## Page text
══════════════════════════════
# Anyone using a stair climbing dolly?



## GrtLksPlbr (Aug 12, 2014)

I know there are lots of OMS out there and as a guy who is considering becoming one, I'm wondering how a OMS deals with moving heavy equipment up and down stairs. Just yesterday I helped a fellow plumber remove a 75 gal PV WH from a basement and get a new one in place. It was a handful and there's just no way that I could even consider doing something like that by myself.

Which leads me to ask if anyone is using something like this -

http://www.powermate.info/presentation/right-sidebar.html

They can't be cheap, but I just can't see a way around it and still be a OMS.

What do the PZ pros have to say? Alternate suggestions?


----------



## MACPLUMB777 (Jun 18, 2008)

As a plumber who has used one you have to remember with the motor and battery these are heavy dollys in themselves, they are well balanced but not one you would use everyday,


----------



## Burner tech (Oct 24, 2013)

Yeah, our shop has one its awesome, but it is HEAVY.


----------



## Master Mark (Aug 14, 2009)

taking out a 1993 75 gallon Smith water heater
filled with Lime and sediment can be a true 
manhood contest.... even with 3 guys , someone
could still get hurt doing it...

I would like to try one of these... our supply house has one and they regulary deliver huge 100 + 120 gallon bradford white commercial gas heaters out to job sites 
and even deliver them down the stairs....

wonder what the cost is for one


----------



## saysflushable (Jun 15, 2009)

I would like to try one 1st. but I think I will have to buy 1 anyway. 3 of us moved a 100gallon commericial to the mechanical room, had to go up only 5 low landings not stairs and it about killed the 3 of us with a good appliance dolly. It should have been an easy climb. 

Plus if I ever hire someone I NEVER want them to break there backs so somebody can have hot water. 

Most all our water heaters are in the basement, at least they aren't in the attics


----------



## jmc12185 (Aug 27, 2013)

Even when you are a OMS, you can always just schedule a helper on the days when you are moving heavy things or when you just need a second set of hands. Doesn't have to be a permanent guy, just use when needed. I would rather do that than rely on an expensive motorized hand truck.

Sent from my iPhone using PlumbingZone


----------



## dhal22 (Jul 30, 2010)

I borrow one from my main supply house when I run into a stair job.

David


----------



## Master Mark (Aug 14, 2009)

saysflushable said:


> I would like to try one 1st. but I think I will have to buy 1 anyway. 3 of us moved a 100gallon commericial to the mechanical room, had to go up only 5 low landings not stairs and it about killed the 3 of us with a good appliance dolly. It should have been an easy climb.
> 
> Plus if I ever hire someone I NEVER want them to break there backs so somebody can have hot water.
> 
> Most all our water heaters are in the basement, at least they aren't in the attics


 
I have passed on a lot of 75 gallon heaters this year because of the fact they were down in the basement and I cannot afford to injure myself or anyone else for
possibley the rest of my life... I tell them to call Lowes and let those dumb asses do them for 250 bucks.
══════════════════════════════
## Data provided
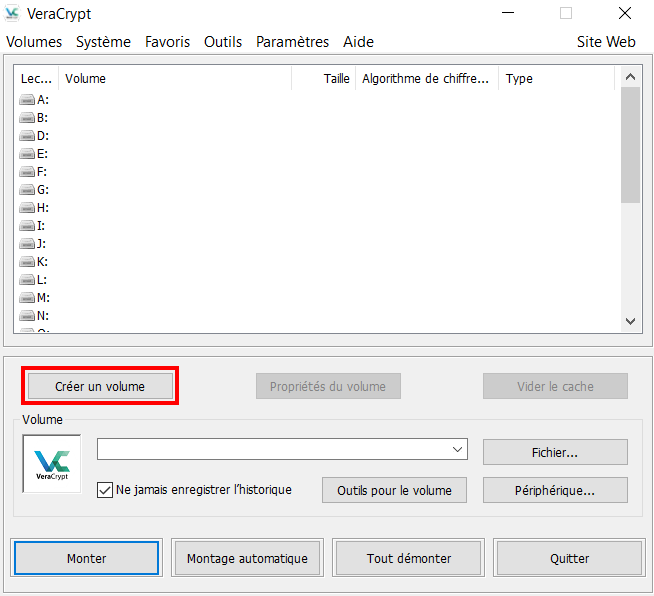
Task: Toggle 'Ne jamais enregistrer l'historique' checkbox
Action: (105, 490)
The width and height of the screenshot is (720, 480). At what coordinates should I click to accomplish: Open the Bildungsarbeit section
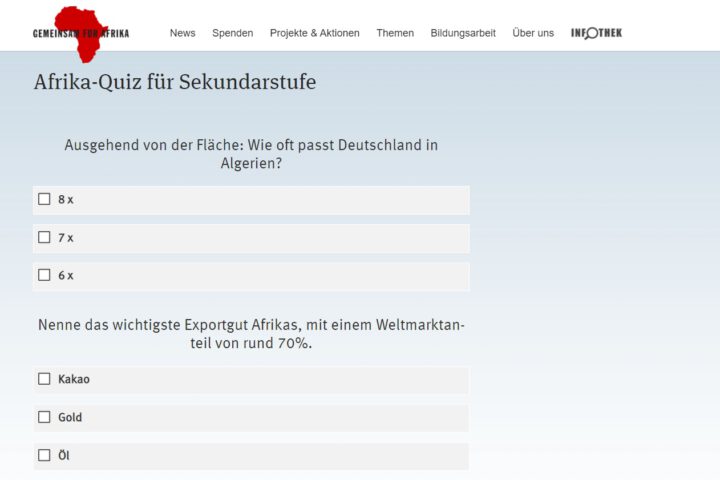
══════════════════════════════
## Exercise
Please extract the passage from the stair-climbing dolly thread above, starting with "## jmc12185 (Aug" and going on through "(Jul 30, 2010)", word for word.

## Answer space
## jmc12185 (Aug 27, 2013)

Even when you are a OMS, you can always just schedule a helper on the days when you are moving heavy things or when you just need a second set of hands. Doesn't have to be a permanent guy, just use when needed. I would rather do that than rely on an expensive motorized hand truck.

Sent from my iPhone using PlumbingZone


----------



## dhal22 (Jul 30, 2010)